Challenge 7

challenge_7

hotel_bookings

Visualizing Multiple Dimensions

Author

Danny Holt

Published

June 21, 2023

Code

library(tidyverse)
library(ggplot2)

knitr::opts_chunk$set(echo = TRUE, warning=FALSE, message=FALSE)

Read in data

For this challenge, I will be using the hotel_bookings data set.

Code

hotel_book <- readr::read_csv("_data/hotel_bookings.csv")
hotel_book

Briefly describe the data

Number of rows:

Code

nrow(hotel_book)

[1] 119390

Number of columns:

Code

ncol(hotel_book)

[1] 32

The data set encompasses various details about customers (such as the number of adults and children staying, customer type, previous bookings), reservation specifics (arrival date, duration of stay, room type), and hotel attributes (country location, distribution channel, hotel type).
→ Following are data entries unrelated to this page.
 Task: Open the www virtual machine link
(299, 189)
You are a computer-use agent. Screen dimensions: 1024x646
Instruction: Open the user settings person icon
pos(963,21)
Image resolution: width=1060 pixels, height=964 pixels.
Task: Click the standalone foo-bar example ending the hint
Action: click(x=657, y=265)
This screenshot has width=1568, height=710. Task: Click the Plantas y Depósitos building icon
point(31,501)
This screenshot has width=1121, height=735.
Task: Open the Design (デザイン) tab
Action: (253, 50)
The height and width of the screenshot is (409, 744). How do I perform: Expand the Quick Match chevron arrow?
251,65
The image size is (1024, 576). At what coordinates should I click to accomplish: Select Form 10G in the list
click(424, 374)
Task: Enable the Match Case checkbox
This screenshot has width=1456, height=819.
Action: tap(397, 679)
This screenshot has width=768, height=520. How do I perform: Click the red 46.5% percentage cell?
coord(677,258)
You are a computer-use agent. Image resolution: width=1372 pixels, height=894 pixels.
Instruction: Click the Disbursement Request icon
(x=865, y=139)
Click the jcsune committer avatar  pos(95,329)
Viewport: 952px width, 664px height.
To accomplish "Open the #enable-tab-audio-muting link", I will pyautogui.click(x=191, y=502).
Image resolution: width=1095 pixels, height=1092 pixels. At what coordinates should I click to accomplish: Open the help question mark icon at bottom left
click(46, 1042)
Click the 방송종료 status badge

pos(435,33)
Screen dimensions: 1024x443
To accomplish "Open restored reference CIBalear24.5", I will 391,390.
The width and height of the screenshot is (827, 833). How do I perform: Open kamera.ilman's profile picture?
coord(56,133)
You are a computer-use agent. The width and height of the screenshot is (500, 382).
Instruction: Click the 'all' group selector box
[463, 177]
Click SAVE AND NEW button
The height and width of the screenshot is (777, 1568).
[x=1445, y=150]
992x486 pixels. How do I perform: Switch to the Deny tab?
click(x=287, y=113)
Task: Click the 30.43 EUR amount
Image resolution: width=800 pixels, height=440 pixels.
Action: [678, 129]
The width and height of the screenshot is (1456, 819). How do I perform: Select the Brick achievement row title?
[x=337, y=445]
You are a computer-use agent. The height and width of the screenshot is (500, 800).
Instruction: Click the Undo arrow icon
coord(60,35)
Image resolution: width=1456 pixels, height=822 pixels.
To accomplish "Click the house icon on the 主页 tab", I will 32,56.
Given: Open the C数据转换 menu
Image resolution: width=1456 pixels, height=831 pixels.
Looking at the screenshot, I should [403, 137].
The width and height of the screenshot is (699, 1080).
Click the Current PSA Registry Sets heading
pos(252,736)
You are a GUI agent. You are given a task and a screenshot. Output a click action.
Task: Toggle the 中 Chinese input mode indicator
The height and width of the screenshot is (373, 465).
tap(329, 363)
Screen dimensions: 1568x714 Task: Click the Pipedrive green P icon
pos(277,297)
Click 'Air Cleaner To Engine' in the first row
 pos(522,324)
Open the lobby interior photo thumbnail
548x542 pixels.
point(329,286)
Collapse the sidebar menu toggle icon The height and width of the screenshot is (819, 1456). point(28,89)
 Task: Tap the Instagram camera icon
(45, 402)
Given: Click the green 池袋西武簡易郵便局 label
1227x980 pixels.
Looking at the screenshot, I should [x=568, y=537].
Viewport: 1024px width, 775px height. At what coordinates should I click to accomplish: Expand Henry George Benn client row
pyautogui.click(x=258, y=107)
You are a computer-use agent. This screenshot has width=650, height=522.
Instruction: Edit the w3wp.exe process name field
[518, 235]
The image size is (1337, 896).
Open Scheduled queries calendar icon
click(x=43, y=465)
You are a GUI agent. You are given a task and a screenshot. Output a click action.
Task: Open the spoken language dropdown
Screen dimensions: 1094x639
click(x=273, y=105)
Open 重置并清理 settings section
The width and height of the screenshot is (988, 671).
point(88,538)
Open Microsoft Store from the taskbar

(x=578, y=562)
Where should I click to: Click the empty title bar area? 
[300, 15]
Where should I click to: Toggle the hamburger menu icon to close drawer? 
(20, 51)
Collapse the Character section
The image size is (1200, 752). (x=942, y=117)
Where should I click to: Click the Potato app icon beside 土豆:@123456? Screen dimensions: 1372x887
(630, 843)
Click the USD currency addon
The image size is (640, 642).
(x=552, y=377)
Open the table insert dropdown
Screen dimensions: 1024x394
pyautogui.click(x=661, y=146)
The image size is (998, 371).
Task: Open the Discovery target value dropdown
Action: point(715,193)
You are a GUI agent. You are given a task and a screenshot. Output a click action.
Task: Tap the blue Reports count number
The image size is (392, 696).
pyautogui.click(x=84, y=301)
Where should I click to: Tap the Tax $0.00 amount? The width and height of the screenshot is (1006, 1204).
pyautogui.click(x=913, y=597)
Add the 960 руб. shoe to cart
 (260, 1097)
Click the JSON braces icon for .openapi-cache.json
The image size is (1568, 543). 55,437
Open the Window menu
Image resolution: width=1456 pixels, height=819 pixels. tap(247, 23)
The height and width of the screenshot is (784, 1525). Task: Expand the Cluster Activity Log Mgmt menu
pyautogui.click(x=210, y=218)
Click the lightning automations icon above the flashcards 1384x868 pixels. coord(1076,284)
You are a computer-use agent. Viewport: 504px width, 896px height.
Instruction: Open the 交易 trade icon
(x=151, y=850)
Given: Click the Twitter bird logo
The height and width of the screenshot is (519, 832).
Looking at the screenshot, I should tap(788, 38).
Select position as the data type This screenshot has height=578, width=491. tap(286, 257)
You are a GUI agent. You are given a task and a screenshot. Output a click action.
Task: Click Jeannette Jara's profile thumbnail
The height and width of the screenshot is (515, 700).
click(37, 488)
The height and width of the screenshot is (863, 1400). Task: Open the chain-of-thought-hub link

Each row in the dataset corresponds to a specific booking made at a specific hotel.

Tidy Data (as needed)

We’ll need to convert the existing arrival date columns in the data set into one arrival date column to tidy things up.

Code

# convert arrival date columns into one arrival date column
hotel_book<-hotel_book %>%
  mutate(date_arrive = str_c(arrival_date_day_of_month,
                              arrival_date_month,
                              arrival_date_year, sep="/"),
         date_arrive = dmy(date_arrive))%>%
  # remove old arrival date columns
  select(-starts_with("arrival"))
hotel_book

Next, we’ll convert categorical variables from their current formats to factors.

Code

# convert categorical variables to factors
categorical <- c('hotel', 'meal', 'country', 'market_segment', 'distribution_channel', 'reserved_room_type', 
              'assigned_room_type', 'deposit_type', 'customer_type', 'reservation_status')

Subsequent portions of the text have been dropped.